DIRECTIVE:
Rewrite the records below with every "GUI agent" changed to "interface agent", keeping all other text the same.

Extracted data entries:
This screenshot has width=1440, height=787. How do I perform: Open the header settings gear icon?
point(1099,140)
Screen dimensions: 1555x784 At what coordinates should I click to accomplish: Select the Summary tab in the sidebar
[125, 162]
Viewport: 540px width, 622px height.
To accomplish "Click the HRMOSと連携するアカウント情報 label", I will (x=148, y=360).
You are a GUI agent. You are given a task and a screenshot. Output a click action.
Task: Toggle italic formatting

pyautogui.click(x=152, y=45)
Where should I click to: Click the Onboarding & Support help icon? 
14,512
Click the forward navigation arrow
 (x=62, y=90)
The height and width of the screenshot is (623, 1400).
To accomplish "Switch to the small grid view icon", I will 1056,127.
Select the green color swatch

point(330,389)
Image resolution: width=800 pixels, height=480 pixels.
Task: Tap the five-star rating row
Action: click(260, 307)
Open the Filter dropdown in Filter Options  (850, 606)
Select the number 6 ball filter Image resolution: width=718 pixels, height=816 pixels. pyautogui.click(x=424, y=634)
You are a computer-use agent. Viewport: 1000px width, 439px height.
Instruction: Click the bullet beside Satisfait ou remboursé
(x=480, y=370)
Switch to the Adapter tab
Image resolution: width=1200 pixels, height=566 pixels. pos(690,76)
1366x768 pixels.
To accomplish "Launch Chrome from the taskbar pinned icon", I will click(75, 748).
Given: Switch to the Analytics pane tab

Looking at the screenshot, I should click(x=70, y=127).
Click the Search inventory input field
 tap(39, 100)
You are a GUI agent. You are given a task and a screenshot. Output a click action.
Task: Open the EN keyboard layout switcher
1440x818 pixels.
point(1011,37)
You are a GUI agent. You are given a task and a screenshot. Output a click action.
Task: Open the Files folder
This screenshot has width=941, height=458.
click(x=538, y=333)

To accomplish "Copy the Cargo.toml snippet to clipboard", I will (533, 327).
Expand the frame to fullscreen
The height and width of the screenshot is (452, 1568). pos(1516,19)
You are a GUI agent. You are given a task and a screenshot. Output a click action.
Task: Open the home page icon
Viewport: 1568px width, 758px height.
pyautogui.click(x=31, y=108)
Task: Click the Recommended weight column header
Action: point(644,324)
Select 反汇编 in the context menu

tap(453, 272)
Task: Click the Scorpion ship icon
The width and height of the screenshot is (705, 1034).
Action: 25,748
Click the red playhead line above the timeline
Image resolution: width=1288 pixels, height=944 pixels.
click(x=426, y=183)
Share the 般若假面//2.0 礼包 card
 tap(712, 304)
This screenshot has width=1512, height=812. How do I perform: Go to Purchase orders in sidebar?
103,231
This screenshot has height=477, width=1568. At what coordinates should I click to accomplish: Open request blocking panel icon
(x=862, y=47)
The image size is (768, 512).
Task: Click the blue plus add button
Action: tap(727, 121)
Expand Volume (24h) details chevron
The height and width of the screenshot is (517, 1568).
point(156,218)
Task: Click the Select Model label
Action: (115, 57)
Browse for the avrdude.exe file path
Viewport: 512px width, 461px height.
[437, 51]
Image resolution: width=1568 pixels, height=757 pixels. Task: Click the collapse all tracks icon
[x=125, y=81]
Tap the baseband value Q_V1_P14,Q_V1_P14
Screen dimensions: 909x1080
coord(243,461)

WRITTEN RESPONSE:
This screenshot has width=1440, height=787. How do I perform: Open the header settings gear icon?
point(1099,140)
Screen dimensions: 1555x784 At what coordinates should I click to accomplish: Select the Summary tab in the sidebar
[125, 162]
Viewport: 540px width, 622px height.
To accomplish "Click the HRMOSと連携するアカウント情報 label", I will (x=148, y=360).
You are a interface agent. You are given a task and a screenshot. Output a click action.
Task: Toggle italic formatting

pyautogui.click(x=152, y=45)
Where should I click to: Click the Onboarding & Support help icon? 
14,512
Click the forward navigation arrow
 (x=62, y=90)
The height and width of the screenshot is (623, 1400).
To accomplish "Switch to the small grid view icon", I will 1056,127.
Select the green color swatch

point(330,389)
Image resolution: width=800 pixels, height=480 pixels.
Task: Tap the five-star rating row
Action: click(260, 307)
Open the Filter dropdown in Filter Options  (850, 606)
Select the number 6 ball filter Image resolution: width=718 pixels, height=816 pixels. pyautogui.click(x=424, y=634)
You are a computer-use agent. Viewport: 1000px width, 439px height.
Instruction: Click the bullet beside Satisfait ou remboursé
(x=480, y=370)
Switch to the Adapter tab
Image resolution: width=1200 pixels, height=566 pixels. pos(690,76)
1366x768 pixels.
To accomplish "Launch Chrome from the taskbar pinned icon", I will click(75, 748).
Given: Switch to the Analytics pane tab

Looking at the screenshot, I should click(x=70, y=127).
Click the Search inventory input field
 tap(39, 100)
You are a interface agent. You are given a task and a screenshot. Output a click action.
Task: Open the EN keyboard layout switcher
1440x818 pixels.
point(1011,37)
You are a interface agent. You are given a task and a screenshot. Output a click action.
Task: Open the Files folder
This screenshot has width=941, height=458.
click(x=538, y=333)

To accomplish "Copy the Cargo.toml snippet to clipboard", I will (533, 327).
Expand the frame to fullscreen
The height and width of the screenshot is (452, 1568). pos(1516,19)
You are a interface agent. You are given a task and a screenshot. Output a click action.
Task: Open the home page icon
Viewport: 1568px width, 758px height.
pyautogui.click(x=31, y=108)
Task: Click the Recommended weight column header
Action: point(644,324)
Select 反汇编 in the context menu

tap(453, 272)
Task: Click the Scorpion ship icon
The width and height of the screenshot is (705, 1034).
Action: 25,748
Click the red playhead line above the timeline
Image resolution: width=1288 pixels, height=944 pixels.
click(x=426, y=183)
Share the 般若假面//2.0 礼包 card
 tap(712, 304)
This screenshot has width=1512, height=812. How do I perform: Go to Purchase orders in sidebar?
103,231
This screenshot has height=477, width=1568. At what coordinates should I click to accomplish: Open request blocking panel icon
(x=862, y=47)
The image size is (768, 512).
Task: Click the blue plus add button
Action: tap(727, 121)
Expand Volume (24h) details chevron
The height and width of the screenshot is (517, 1568).
point(156,218)
Task: Click the Select Model label
Action: (115, 57)
Browse for the avrdude.exe file path
Viewport: 512px width, 461px height.
[437, 51]
Image resolution: width=1568 pixels, height=757 pixels. Task: Click the collapse all tracks icon
[x=125, y=81]
Tap the baseband value Q_V1_P14,Q_V1_P14
Screen dimensions: 909x1080
coord(243,461)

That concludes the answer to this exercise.